Supplied passage:
-----

We live alongside a natural air conditioner. In summer, the breezes off Maine's Western Bay keep us cool even on days when inland temperatures hit the high 80s. Those same breezes now serve as coastal heaters, fending off the first, flower-wilting frost.
For a while.
By the time we return from our western bird adventure, the resplendent dahlias we first put in starter pots last April (http://naturalistsnote.wordpress.com/2010/04/13/planting-and-painting-dahlias-and-other-april-adventures/) will be gone. We'll have to dig up the tubers and store them in the basement for the winter. I've been reading a little about the genetic complexity of dahlias—they have eight sets of chromosomes instead of two, as most flowers do, which helps explain why there are so many varieties that look so different from each other.
Our garden has dahlias that look as alien to each other as a dachshund and a St. Bernard—which of course are also related (and in fact get along with each other better than many humans do). Dahlias were first cultivated by the Aztecs, then discovered by Spanish explorers, who brought them back home. At first the tubers were thought of primarily as food (they are edible), but the flowers turned out be considerably more enjoyable. Dahlias are still Mexico's national flower.
A beneficial quality of dahlias and other flowers that blossom well into fall is that they provide nectar for pollinators after other flowers have signed off for the year. If you live in frost country, enjoy the days that are left before we say goodbye for 2010 to the bees, the butterflies and the blossoms.

-----

What needs to be done: In one to three sentences, explain what the dahlia passage says helps account for the many dahlia varieties that look so different from each other. The rows that come next have nothing to do with the dahlia passage.

-----

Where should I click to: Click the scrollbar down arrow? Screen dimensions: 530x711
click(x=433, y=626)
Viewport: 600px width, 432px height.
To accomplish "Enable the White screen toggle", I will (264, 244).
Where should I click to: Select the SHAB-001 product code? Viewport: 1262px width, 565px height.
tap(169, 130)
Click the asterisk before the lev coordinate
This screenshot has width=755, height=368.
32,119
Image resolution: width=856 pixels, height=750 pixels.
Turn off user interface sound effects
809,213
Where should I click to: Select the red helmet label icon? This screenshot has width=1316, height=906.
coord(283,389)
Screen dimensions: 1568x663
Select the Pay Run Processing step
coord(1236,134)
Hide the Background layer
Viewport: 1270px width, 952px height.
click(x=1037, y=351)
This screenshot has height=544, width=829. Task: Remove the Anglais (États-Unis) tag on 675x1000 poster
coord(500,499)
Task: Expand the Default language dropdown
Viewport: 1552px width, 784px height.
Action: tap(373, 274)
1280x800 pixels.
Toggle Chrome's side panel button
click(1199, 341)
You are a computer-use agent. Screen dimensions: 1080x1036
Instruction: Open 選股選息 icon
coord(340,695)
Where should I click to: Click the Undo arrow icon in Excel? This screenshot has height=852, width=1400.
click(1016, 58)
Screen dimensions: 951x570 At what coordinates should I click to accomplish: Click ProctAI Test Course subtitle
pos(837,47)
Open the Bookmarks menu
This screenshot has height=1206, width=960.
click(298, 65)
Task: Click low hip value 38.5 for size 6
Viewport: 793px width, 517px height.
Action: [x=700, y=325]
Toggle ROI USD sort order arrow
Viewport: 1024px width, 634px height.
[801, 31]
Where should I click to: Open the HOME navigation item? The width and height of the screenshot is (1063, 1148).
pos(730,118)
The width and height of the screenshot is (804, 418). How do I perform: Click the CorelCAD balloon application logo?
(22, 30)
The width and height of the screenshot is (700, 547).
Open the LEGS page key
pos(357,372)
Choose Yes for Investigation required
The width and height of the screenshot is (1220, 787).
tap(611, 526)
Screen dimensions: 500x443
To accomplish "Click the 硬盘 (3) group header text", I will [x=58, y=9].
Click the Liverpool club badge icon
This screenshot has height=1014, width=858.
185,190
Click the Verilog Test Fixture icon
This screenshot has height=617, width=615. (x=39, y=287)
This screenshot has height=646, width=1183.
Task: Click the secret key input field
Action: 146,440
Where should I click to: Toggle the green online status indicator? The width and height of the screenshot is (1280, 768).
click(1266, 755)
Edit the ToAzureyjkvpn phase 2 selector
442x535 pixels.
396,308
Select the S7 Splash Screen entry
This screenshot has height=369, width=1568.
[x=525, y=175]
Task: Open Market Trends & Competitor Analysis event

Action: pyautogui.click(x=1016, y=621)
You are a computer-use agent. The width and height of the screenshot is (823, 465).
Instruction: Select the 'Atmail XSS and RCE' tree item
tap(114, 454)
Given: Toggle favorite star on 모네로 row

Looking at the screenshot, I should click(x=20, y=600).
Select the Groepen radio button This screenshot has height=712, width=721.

-----

Written response: Dahlias have eight sets of chromosomes instead of the two most flowers have. That genetic complexity helps explain why there are so many varieties that look so unlike each other.